This was not completely spontaneous. The CIA funded the Congress for Cultural Freedom—an organization that promoted Western art (abstract expressionism) as a symbol of freedom against Soviet socialist realism. Culture was a weapon of the Cold War.
American mass culture attracted people abroad—especially the youth in the USSR and Eastern Europe. Jeans and rock and roll as symbols of freedom. “Voice of America” as a cultural and political instrument.
The Frankfurt School and the “Culture Industry”
Adorno and Horkheimer introduced the term “culture industry” (Kulturindustrie) as a replacement for “mass culture”: the former sounds accusatory, the latter neutral. The culture industry is the standardized, commercially oriented production of cultural products which create the illusion of individuality and diversity amid real uniformity.
Pop music, film, television—this is a conveyor belt. The consumer thinks that he chooses, but he chooses from what has been predetermined. This is “pseudo-individualization” —marginal differences within standard structures.
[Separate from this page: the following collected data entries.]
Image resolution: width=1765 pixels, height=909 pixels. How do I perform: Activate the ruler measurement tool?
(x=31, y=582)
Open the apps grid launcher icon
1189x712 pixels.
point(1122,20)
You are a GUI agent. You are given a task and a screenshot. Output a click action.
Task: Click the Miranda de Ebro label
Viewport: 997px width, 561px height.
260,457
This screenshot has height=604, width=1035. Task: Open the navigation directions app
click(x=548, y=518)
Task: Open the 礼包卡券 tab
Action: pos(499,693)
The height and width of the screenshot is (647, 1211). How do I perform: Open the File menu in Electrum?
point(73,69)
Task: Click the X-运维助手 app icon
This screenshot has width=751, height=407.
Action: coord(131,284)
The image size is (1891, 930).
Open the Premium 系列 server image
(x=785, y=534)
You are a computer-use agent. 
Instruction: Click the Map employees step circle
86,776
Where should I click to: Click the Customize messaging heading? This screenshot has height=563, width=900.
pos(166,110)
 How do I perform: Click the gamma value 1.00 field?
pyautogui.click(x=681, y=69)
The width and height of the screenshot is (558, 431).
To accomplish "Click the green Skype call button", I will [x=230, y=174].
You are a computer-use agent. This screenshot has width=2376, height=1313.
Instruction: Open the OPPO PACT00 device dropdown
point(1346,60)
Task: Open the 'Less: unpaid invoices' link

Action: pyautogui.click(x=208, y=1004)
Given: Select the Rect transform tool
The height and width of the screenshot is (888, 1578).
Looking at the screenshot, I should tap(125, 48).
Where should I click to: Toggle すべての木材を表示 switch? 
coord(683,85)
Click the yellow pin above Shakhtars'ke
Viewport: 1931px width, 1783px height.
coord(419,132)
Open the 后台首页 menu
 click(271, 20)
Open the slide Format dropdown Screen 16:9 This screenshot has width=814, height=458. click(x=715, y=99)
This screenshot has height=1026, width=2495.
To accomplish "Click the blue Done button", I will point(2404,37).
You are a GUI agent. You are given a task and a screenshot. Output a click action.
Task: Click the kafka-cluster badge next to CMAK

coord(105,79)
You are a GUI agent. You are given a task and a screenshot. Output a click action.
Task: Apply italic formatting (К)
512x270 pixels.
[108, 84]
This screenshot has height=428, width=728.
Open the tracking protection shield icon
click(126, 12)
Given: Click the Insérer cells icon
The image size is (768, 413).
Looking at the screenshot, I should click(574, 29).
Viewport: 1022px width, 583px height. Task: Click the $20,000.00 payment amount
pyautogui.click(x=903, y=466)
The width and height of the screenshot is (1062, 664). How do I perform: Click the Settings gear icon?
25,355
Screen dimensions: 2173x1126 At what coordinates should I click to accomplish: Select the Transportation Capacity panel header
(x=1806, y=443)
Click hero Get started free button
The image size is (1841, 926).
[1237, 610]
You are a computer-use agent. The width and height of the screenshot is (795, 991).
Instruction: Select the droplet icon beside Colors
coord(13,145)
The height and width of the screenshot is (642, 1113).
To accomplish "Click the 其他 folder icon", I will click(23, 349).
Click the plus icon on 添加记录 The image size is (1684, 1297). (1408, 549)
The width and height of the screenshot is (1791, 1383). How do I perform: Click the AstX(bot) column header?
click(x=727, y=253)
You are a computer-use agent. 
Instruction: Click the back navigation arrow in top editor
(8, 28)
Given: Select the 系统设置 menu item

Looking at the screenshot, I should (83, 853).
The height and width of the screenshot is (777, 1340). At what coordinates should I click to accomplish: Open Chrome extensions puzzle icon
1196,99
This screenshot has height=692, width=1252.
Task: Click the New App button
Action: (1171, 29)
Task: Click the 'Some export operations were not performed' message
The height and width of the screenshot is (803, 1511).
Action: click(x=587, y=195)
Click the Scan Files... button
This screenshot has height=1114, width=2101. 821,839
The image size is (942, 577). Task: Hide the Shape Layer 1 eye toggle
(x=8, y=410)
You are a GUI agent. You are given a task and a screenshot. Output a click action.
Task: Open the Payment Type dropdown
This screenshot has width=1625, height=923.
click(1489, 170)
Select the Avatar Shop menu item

Critique of the critique: Stuart Hall and the Birmingham School of Cultural Studies—mass culture does not only manipulate; audiences actively interpret, resist, create subcultures. “Encoding/decoding”: the producer encodes ideological meaning, the audience can decode in another way.
Question for reflection: What in your professional culture resembles the “culture industry”—standardized formats, pseudo-individualism? What is genuine cultural innovation?